Solo due giorni fa Giuseppe Guzzetti, presidente di Fondazione Cariplo e dell’associazione che riunisce fondazioni e Casse di risparmio (Acri), ha detto che “se le più importanti banche italiane stanno andando bene è anche per merito degli azionisti”. In prima linea, ovviamente, le fondazioni di origine bancaria da lui rappresentate. Peccato che il Fondo monetario internazionale continui a essere di un’altra opinione. Nel working paper ‘Reforming the corporate governance of italian banks’, l’istituzione di Washington ribadisce (lo scriveva già nel rapporto 2013 sull’Italia) come le banche controllate dalle fondazioni, ma anche le popolari, “tendano a mostrare livelli di capitale più bassi e qualità degli attivi più debole rispetto alla media di sistema”. Aspetti particolarmente preoccupanti mentre sono agli sgoccioli gli “esami” della Bce e dell’European banking authority su patrimonio (stress test) e attivi (asset quality review) delle banche europee. Su questo fronte, peraltro, proprio ieri è scoppiato un piccolo “caso” perché Luca Remmert, presidente della Compagnia di San Paolo che ha il 9,7% di Banca Intesa, ha fatto filtrare che “ci sono indiscrezioni” in base alle quali l’istituto si posizionerà “al massimo livello” nei risultati della valutazione europea, attesi per fine ottobre. Un’uscita che solleva perplessità visto che, come riportato dall’agenzia Reuters, una comunicazione riservata della Consob (messa a punto sulla base delle indicazioni dell’Autorità europea di regolazione dei mercati) prescrive che le fughe di notizie in materia vengano “valutate” dagli istituti che, se le notizie sono vere, devono darne “immediata pubblicazione”.
La vigilanza sulle fondazioni socie degli istituti va dunque rafforzata, scrive il Fondo, perché il loro ruolo “solleva specifiche sfide per la corporate governance”. Esse infatti “non hanno azionisti e sono soggette all’influenza politica, che finisce così per colpire la composizione dei corpi decisionali e le attività delle banche italiane”. Non solo: “Diverse fondazioni presentano una posizione finanziaria indebolita”, “sono esposte ad una concentrazione di rischi” e presentano dei limiti “nelle responsabilità interne e nella vigilanza esterna”. Un problema urgente, secondo il Fondo guidato da Christine Lagarde, visto che “sono azioniste di maggioranza nel 23% delle attività bancarie italiane” attraverso la partecipazione in oltre il 20% del capitale bancario. Senza contare che in molte grandi banche “controllano i consigli con una quota di proprietà anche inferiore, spesso attraverso accordi tra azionisti”. La ricetta prescritta dal Fondo? Monitoraggio di società di controllo private (auditor) ed enti terzi, paletti più chiari sulla rappresentanza delle fondazioni stesse nei cda, periodi più lunghi di intervallo tra ruoli politici e ruoli negli enti, divieto di passaggio dal ruolo operativo in una Fondazione a uno in una banca. L’Fmi cita come esempio il Regno Unito, dove i politici non hanno accesso ai board delle fondazioni.
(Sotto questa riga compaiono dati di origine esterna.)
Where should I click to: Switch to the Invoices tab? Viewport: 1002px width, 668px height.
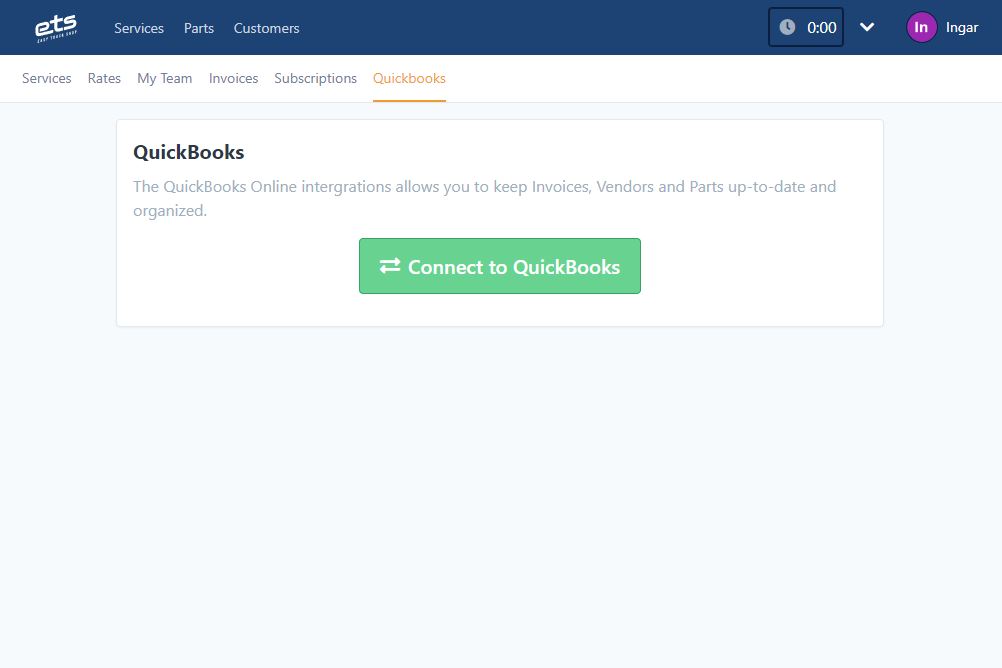click(233, 78)
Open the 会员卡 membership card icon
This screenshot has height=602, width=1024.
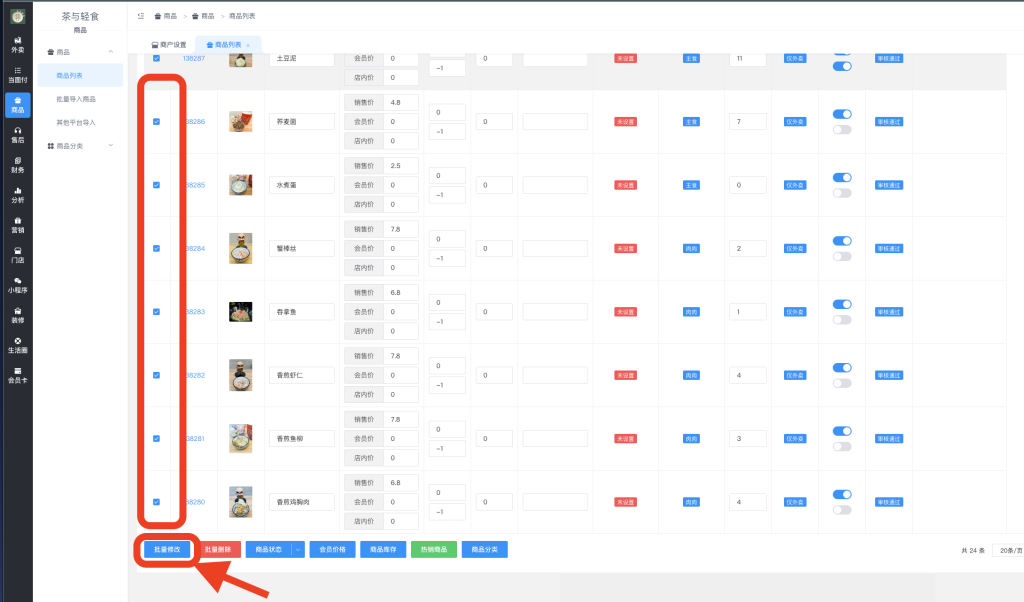17,375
Nel mirino di Washigton finiscono comunque anche le banche popolari: nel loro caso “le restrizioni imposte al possesso azionario e all’esercizio dei diritti di voto indeboliscono la valutazione di mercato e la capacità delle banche di raccogliere capitale da finanziatori esterni”. Morale: “Anche se le banche italiane hanno recentemente fatto progressi migliorando la loro corporate governance, di più deve essere fatto”. Fondazioni a parte, servono regole più severe sulle nomine di amministratori e azionisti di controllo, urge l’attuazione del nuovo regolamento sulle parti correlate e va facilitata la trasformazione delle banche popolari in società per azioni.
La reazione di Guzzetti non si è fatta attendere: “Non abbiamo bisogno che il Fondo monetario si occupi di noi perché ci stiamo occupando” già della questione. “Forse sarebbe meglio occuparsi delle banche tedesche che non sono sotto il controllo della Bce”. Il riferimento è alle Sparkassen, le casse di risparmio, che in Germania controllano circa il 40% dei finanziamenti alle imprese e il 50% dei crediti ai privati ma sono rimaste fuori dai meccanismi di supervisione di Francoforte, che da novembre assumerà la vigilanza unica sui maggiori istituti della zona euro.